Zelazny’s Chronicles Of Amber, written between 1970 and 1991, have some notable things in common with George R.R. Martin’s Game Of Thrones novels. The series, starting with 1970’s Nine Princes In Amber, is an episodic, epic story about a sprawling family of power-hungry schemers using magic, intrigue, and alliances to vie for control of Amber, one of two "true worlds" that’s spawned an infinite number of "shadow" universes with widely varying physical laws. (The other true world, the Courts of Chaos, is a sort of evil opposite.) The first five books follow Corwin, a Prince of Amber, while the second five books follow his son Merlin. The series evolved considerably in tone and content over the course of 20 years — the Corwin books start as lone-fantasy-hero novels with a touch of hard-bitten detective story (much like the Dresden Files books), and turn into an epic war story, while the Merlin books are more about a cosmic hacker on a quest, trying to reshape reality. There’s certainly a lot there for a long-running TV show to dig into, as Corwin’s family members battle each other and the Courts of Chaos for control.
There’s certainly a lot in Amber for a long-running TV show to dig into
There are a lot of other shows on TV right now trying to capitalize on the interest in series-length fantasy Game Of Thrones has sparked, and the Amber series varies enough in tone and approach throughout the 10 books that it could wind up looking like a lot of those series put together. The Amber world is a multiversity of infinite possibility, where individual shadow worlds contain everything from unicorns to Sherman tanks. An Amber series could potentially have the high-fantasy formality of MTV's The Shannara Chronicles, the practical real-world grime of Fox's Lucifer, and the bratty character dynamics of Syfy's The Magicians, while building up to huge battles like the Game Of Thrones combats.

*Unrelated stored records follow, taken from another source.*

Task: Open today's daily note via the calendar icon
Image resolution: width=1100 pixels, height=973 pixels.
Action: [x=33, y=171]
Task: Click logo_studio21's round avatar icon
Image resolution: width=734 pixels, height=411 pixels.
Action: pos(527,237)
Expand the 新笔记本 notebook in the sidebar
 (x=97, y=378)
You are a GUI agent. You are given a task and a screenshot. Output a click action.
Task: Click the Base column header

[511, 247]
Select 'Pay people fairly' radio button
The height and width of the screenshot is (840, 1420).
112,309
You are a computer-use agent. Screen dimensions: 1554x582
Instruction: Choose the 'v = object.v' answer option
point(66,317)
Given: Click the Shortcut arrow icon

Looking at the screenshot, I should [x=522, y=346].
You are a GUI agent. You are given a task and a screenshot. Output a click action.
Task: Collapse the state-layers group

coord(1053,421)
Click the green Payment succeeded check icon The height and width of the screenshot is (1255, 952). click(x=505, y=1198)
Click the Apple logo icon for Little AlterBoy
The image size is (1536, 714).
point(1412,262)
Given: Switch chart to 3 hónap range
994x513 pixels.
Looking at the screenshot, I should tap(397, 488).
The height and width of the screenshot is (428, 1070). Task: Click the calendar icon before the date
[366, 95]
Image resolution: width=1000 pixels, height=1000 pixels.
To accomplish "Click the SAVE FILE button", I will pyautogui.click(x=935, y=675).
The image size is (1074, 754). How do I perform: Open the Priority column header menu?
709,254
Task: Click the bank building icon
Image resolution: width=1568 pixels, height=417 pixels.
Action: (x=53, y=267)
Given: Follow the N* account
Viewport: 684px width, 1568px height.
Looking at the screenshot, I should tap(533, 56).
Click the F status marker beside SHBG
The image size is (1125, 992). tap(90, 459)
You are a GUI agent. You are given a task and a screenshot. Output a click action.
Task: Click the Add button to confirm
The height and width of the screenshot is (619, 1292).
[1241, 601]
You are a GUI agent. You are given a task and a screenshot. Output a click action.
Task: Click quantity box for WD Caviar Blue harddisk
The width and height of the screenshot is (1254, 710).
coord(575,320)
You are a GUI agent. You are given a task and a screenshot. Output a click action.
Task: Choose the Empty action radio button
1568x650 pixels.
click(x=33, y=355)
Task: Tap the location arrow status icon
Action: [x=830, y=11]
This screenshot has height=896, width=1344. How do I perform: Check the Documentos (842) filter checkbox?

About all that's missing from Zelazny's work is George R.R. Martin's tough-fantasy grit. The Amber books aren't as grim and nihilistic as Game Of Thrones, or The Walking Dead, for that matter. They frequently let in a little wry humor, and there's a lot less focus on rape — but they were one of the many influences on Martin's series. He even named a house of Westeros after Zelazny, and one of its prominent members, Corwin Rogers, after the Nine Princes In Amber protagonist. (The house's crest, nine silver unicorns around a circular maze, is a direct reference to the nine princes of the series, and the mystical Pattern that forms a significant part of the Amber story.) Zelazny was one of Martin's friends and influences, and Martin wrote a touching tribute when Zelazny died in 1995. If the Amber books really do become the next Game Of Thrones-esque fantasy phenomenon, it'd be fitting. It'd also be a coup for Kirkman, who's become a master of protracted, sprawling, constantly evolving stories. Skybound would need a considerable budget to do it right, but if Game Of Thrones has proved anything, it's that there's a lucrative audience out there for the right kind of absorbing, ongoing complicated fantasy story.